[Records for locating the described items]
— BEGIN —
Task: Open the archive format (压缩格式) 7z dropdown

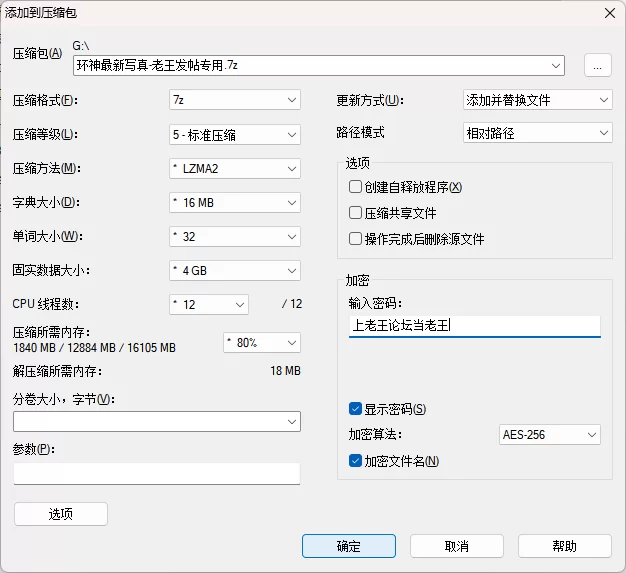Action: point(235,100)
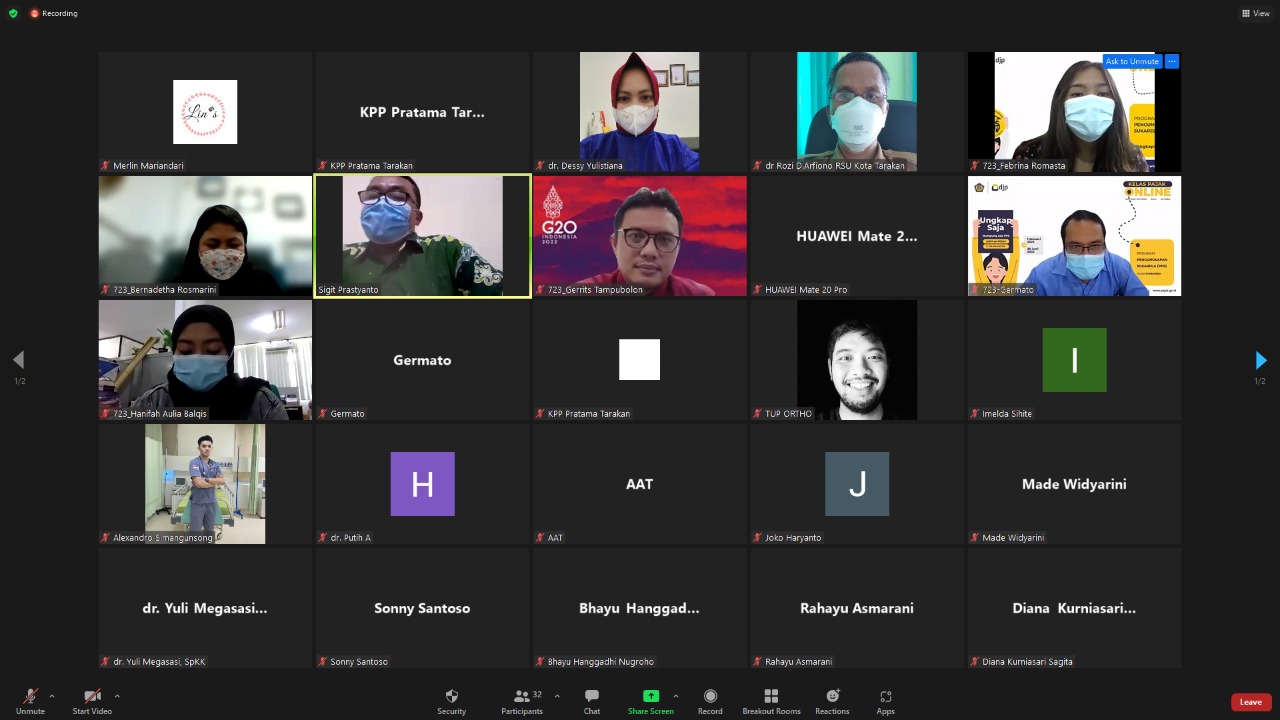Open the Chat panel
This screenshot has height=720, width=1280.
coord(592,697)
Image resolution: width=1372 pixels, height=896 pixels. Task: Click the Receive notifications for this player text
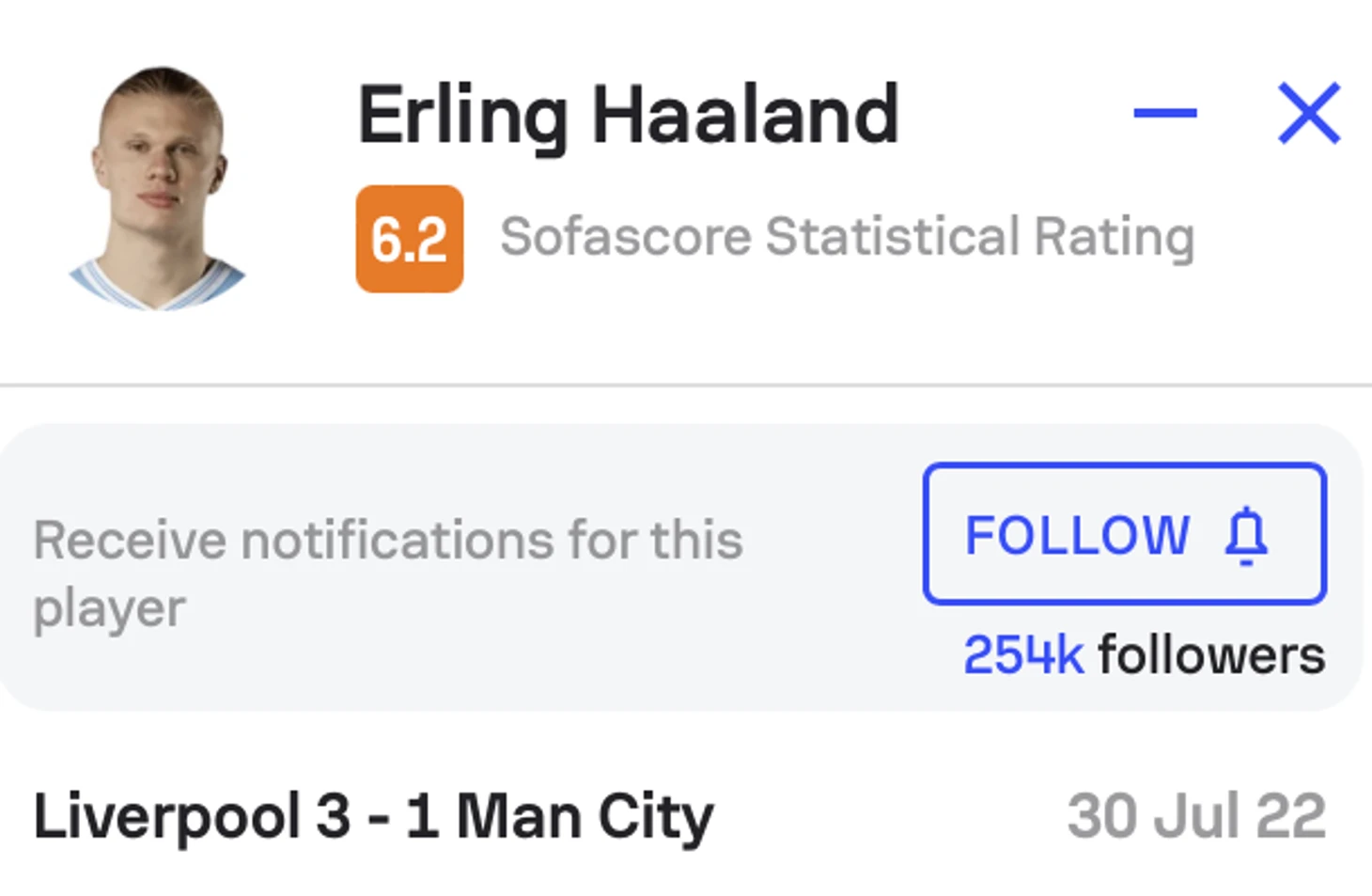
— END —
- _REQUIREMENT_:
Render the lines above as a Markdown table with the columns "No." and "Line," numbering each row and skipping blank lines. Leave the pictures out of the answer.

- _RESPONSE TO THIS EXERCISE_:
| No. | Line |
|---|---|
| 1 | Task: Open the archive format (压缩格式) 7z dropdown |
| 2 | Action: point(235,100) |
| 3 | Open the Chat panel |
| 4 | This screenshot has height=720, width=1280. |
| 5 | coord(592,697) |
| 6 | Image resolution: width=1372 pixels, height=896 pixels. Task: Click the Receive notifications for this player text |